### PROVIDED PASSAGE

----

RAPID Response: Brian Harvey to Study Re-Burned Yellowstone Forests

by Karl Wirsing/SEFS

In 1988, wildfires burned about a third of Yellowstone National Park’s forests. Most of those wooded areas hadn’t burned in 100 to 300 years, largely within the average burn cycle for those forests, and they bounced back really well from the disturbance. But what happens when the next fire comes far sooner than the average? With shorter-interval burns and changing climate conditions, will the younger trees and forest be as resilient to a severe fire? Along with collaborators at the University of Wisconsin, Professor Brian Harvey will try to answer those questions, among others, this summer as part of a new National Science Foundation grant for Rapid Response Research (RAPID).

A lodgepole forest in Yellowstone that naturally reseeded after the 1988 fires.

RAPID grants are a special category for funding research that needs to be carried out immediately. They provide a one-year pulse of money for time-critical projects that can’t wait for the usual funding cycle. In this case, more than 10 thousand hectares of forest in Yellowstone did in fact re-burn last summer—only 28 years after the 1988 fires—so this summer will be the first and best opportunity to observe how these forests respond to the short-interval disturbance. “This grant provides an awesome opportunity to get there as soon as the forest is likely to show signs of resilience, or if it is not going to be as resilient,” says Brian. “This is the key time and place to be testing these questions.”

Natural disturbances, of course, are integral to forests worldwide, but conifer forests in western North America are facing warmer temperatures and larger, more severe wildfires than at any time in recorded history. Changing climates—with hotter, drier summers—are increasing disturbance frequency in some areas, and disrupting long-established patterns of forest regrowth and succession. In Yellowstone’s forests, the dominant species is lodgepole pine, which has closed, serotinous cones that release their seeds only in response to fire. Nearly all of the seedlings then establish one year after a fire; historically, they’ve then had many decades to grow and start producing cones (and seeds) of their own before the next burn. But instead of a fire interval of 150 to 300 years, these Yellowstone forests could start seeing new fires within a matter of a few decades. “Some systems are used short-interval fires,” says Brian. “But throughout much of Yellowstone, that’s a novel thing.”

The ecological consequences of these changing fire regimes are unclear and could be profound in the next century. The results of this study, in turn, could be widely relevant for understanding abrupt changes in forest ecosystems across the globe.

“This project is a unique opportunity to test what’s going on at the leading edge of climate change and changing fire regimes in these areas,” says Brian. “We’re really seeing the start of conditions in Yellowstone that may be heading outside the range we’ve seen in the paleo-ecological record. No matter what we find, it’s going to be extremely exciting, and very important. On one hand, these ecosystems can always surprise us in their resilience. On the other hand, as many times as we’ve been surprised by their resilience, we may be heading toward a state where things could be changing pretty rapidly.”

----

### REQUIREMENT A
Write out the passage from the Yellowstone article, beginning at the words "RAPID Response: Brian" and stopping after the words "Response Research (RAPID).".
The Yellowstone article and the entries that come after it are separate, unrelated material.

### Entries taken from a collection
----

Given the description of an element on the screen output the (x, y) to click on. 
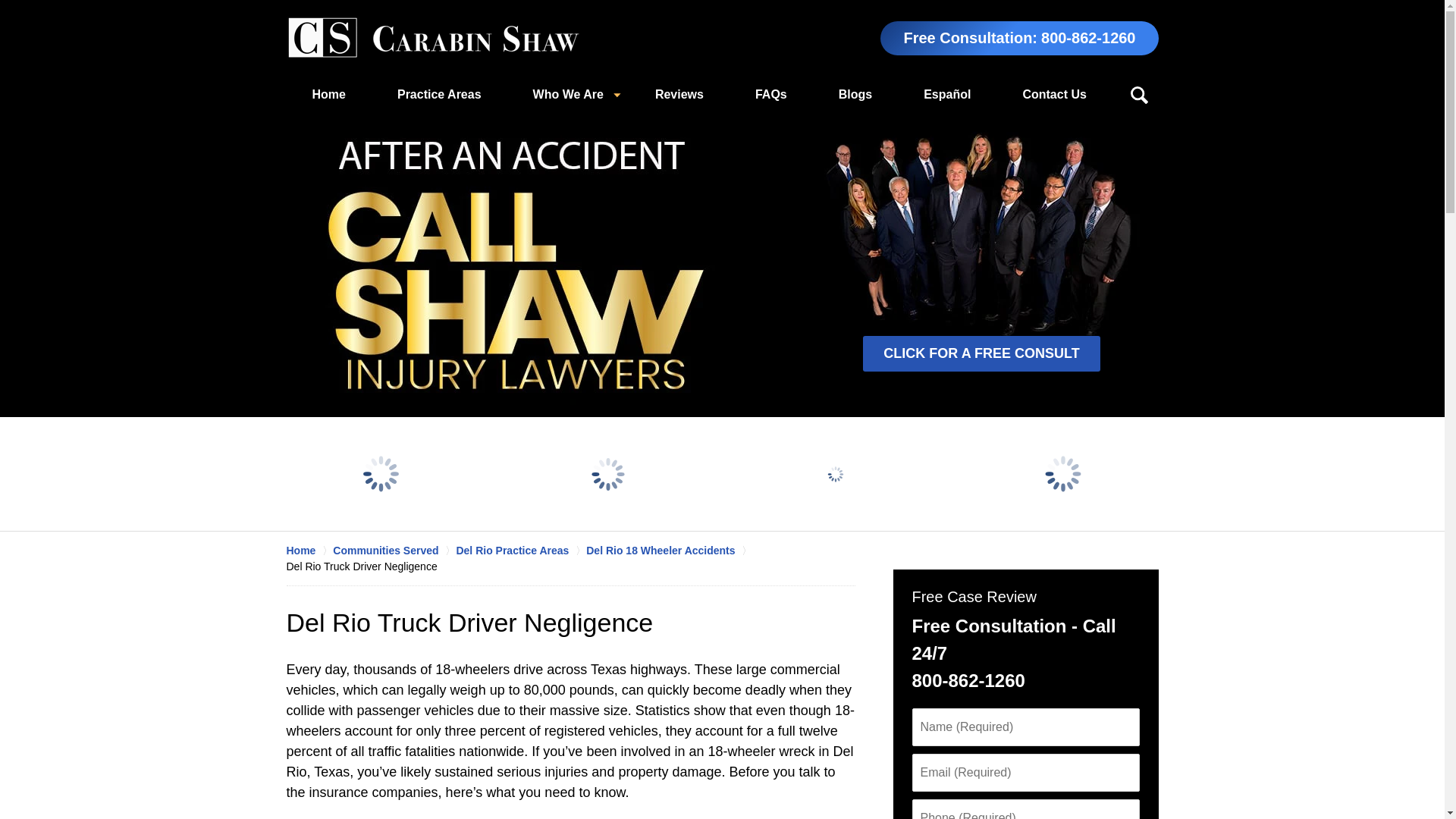
Reviews (678, 94)
Blogs (855, 94)
Del Rio 18 Wheeler Accidents (669, 550)
Val Verde County Trucking Accident Lawyers Carabin Shaw Home (432, 37)
Home (328, 94)
Home (309, 550)
Communities Served (394, 550)
FAQs (770, 94)
Practice Areas (438, 94)
CLICK FOR A FREE CONSULT (981, 353)
Del Rio Practice Areas (520, 550)
Free Case Review (973, 596)
Free Consultation: 800-862-1260 (1018, 38)
Back to Home (432, 37)
Who We Are (567, 94)
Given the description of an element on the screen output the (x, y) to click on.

----

### REQUIREMENT B
State how many lines of the entries contain the string "Areas", giving only the number.

### FINAL RESULT A
RAPID Response: Brian Harvey to Study Re-Burned Yellowstone Forests

by Karl Wirsing/SEFS

In 1988, wildfires burned about a third of Yellowstone National Park’s forests. Most of those wooded areas hadn’t burned in 100 to 300 years, largely within the average burn cycle for those forests, and they bounced back really well from the disturbance. But what happens when the next fire comes far sooner than the average? With shorter-interval burns and changing climate conditions, will the younger trees and forest be as resilient to a severe fire? Along with collaborators at the University of Wisconsin, Professor Brian Harvey will try to answer those questions, among others, this summer as part of a new National Science Foundation grant for Rapid Response Research (RAPID).

### FINAL RESULT B
2